There may still be a corner case where a shared instance doesn't work for a particular implementation (perhaps because it's not thread-safe). In such cases, we can use Lazy loading to create a LazyOrderShipper like this (for clarity I've omitted making this implementation thread-safe, but that would be trivial to do):
public class LazyOrderShipper : IOrderShipper { private OrderShipper shipper; #region IOrderShipper Members public void Ship(Order order) { if (this.shipper == null) { this.shipper = new OrderShipper(); } this.shipper.Ship(order); } #endregion }
Notice that this implementation of IOrderShipper only creates the expensive OrderShipper instance when it needs it.
Instead of directly injecting the expensive OrderShipper instance directly into OrderProcessor, we wrap it in the LazyOrderShipper class and inject that instead. The following test proves the point:
[TestMethod] public void OrderProcessorIsFast() { // Fixture setup var stopwatch = new Stopwatch(); stopwatch.Start(); var order = new Order(); var validator = new Mock<IOrderValidator>(); validator.Setup(v => v.Validate(order)).Returns(false); var shipper = new LazyOrderShipper(); var sut = new OrderProcessor(validator.Object, shipper); // Exercise system sut.Process(order); // Verify outcome stopwatch.Stop(); Assert.IsTrue(stopwatch.Elapsed < TimeSpan.FromMilliseconds(777)); Console.WriteLine(stopwatch.Elapsed); // Teardown }
This test is significantly faster than 777 milliseconds because the OrderShipper never comes into play. In fact, the stopwatch instance reports that the elapsed time was around 3 ms!
The bottom line is that Constructor Injection is not an anti-pattern. On the contrary, it is the most powerful DI pattern available, and you should think twice before deviating from it.
Comments
It seemed like the need to create a set of factories and have them make calls into the IOC container directly was a bigger smell. And the fact that the OrderShipper would be comming from a factory setup somewhere else, making code maintenance more difficult, and the application more prone to errors.
Decorating the implementation with a lazy load implementation is very clever. I hadn't thought of that solution, but the singleton lifecycle had.
Well done.
The point raised by Phil Haack is valid, so I've addressed it in a second blog post.

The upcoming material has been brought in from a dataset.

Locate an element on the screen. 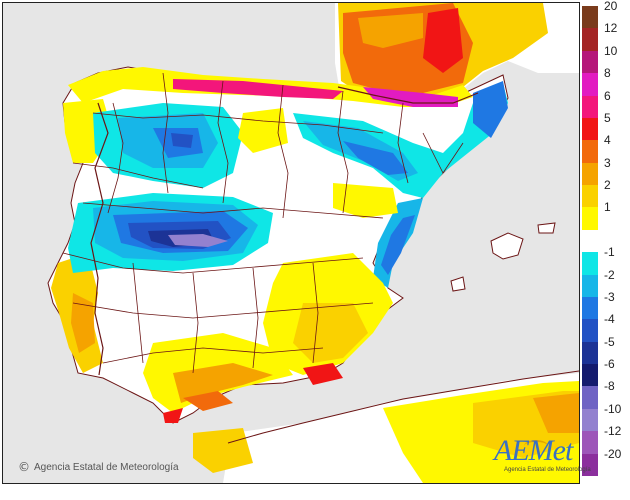  legend-item: -1 is located at coordinates (606, 260).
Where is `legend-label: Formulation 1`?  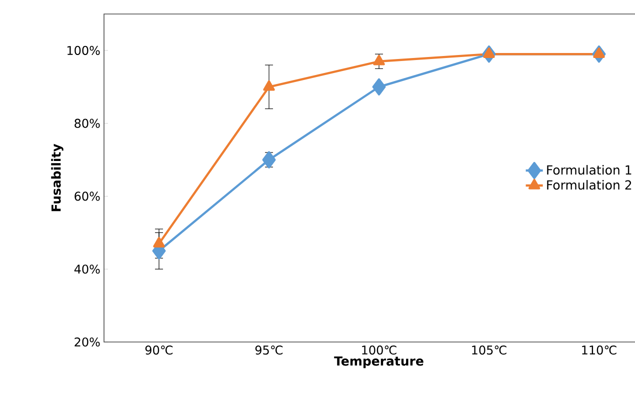
legend-label: Formulation 1 is located at coordinates (590, 170).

When I wrote that, my thinking was that if the Ship method is hit by two or more threads simultaneously, more than one thread may evaluate the member field to null and start creating a new instance of OrderShipper. At least one of those instance will created, but never permanently assigned, since another thread may overwrite the value.
In this case, it may not lead to any exceptions (that I can think of), but it's inefficient use of resources.
However, every time I post something about threading on this blog, someone will point out my errors, so I'm looking forward to learn which mistake I made this time around :)
I'm no threading expert, in case you were wondering :)
Ok, back to DI... :-)
My point is: It is like arguing that my unicorn needs a better saddle, and that saddle will let me ride it better.
I commend you anyways for your effort.